Opportunity

The California Environmental Quality Act’s intent is important and must be preserved. But it needs modernization in a manner that promotes sustainable development, smart land use decisions, and sound environmental stewardship.

Challenge

  • The California Environmental Quality Act (CEQA) is now over 40 years old. It is a very different law today than the one Gov. Ronald Reagan signed in 1972.
  • The scope and reach of CEQA has grown from a narrow law intended to analyze and regulate the impacts of large public works projects into one of the most pervasive, intrusive and expensive regulations on the books anywhere in the country.
  • Today, it is all but impossible to plan or build anything of any size in California without first having to produce a very expensive Environmental Impact Report (EIR), and then provide mitigation solutions for all suspected impacts.
  • These reports are highly subjective documents and as such, are fertile territory for lawsuits.
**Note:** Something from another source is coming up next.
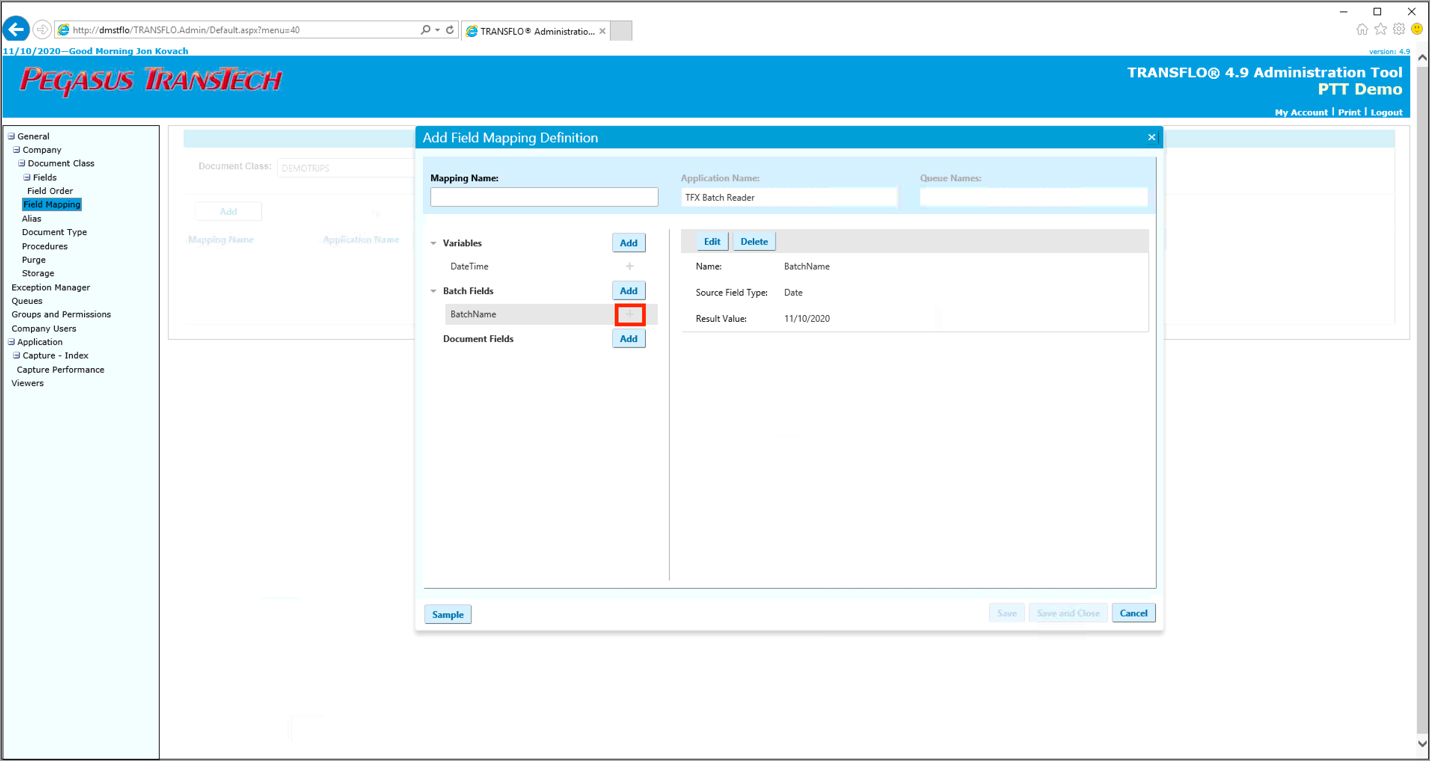Open Groups and Permissions in sidebar
This screenshot has width=1430, height=761.
(61, 315)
To compound this problem, the standards in place for CEQA litigants to file suit are much lower than in other areas of the law, and everyone has standing to file a suit regardless of harm caused.
  • Development tends to follow the path of least resistance, and the many challenges faced by project proponents in urban areas have forced development out into our greenbelts and rural areas, necessitating longer commutes and stress on our transportation infrastructure.
  • The abuse of CEQA is delaying and increasing the costs of important public works projects as well as affordable housing and other public benefit development.

What We Seek

  • An honest and objective analysis of CEQA to determine if the law is actually providing the levels of environmental protection it purports to do.
  • Updates should be made to CEQA, where necessary, that will encourage good planning and smart growth at a reasonable cost while maintain high environmental standards.
  • Lead Agencies and project sponsors who have met all the standards required by CEQA and the twenty plus environmental protection laws passed since CEQA was signed, should not be subjected to malicious or frivolous lawsuits as they all too often are today.
  • Lead Agencies and project sponsors who are doing the right thing and meeting all environmental requirements ought to have a fighting chance in court to defend their proposed projects. The “fair argument” standard for litigants must be changed to a “substantial evidence” threshold.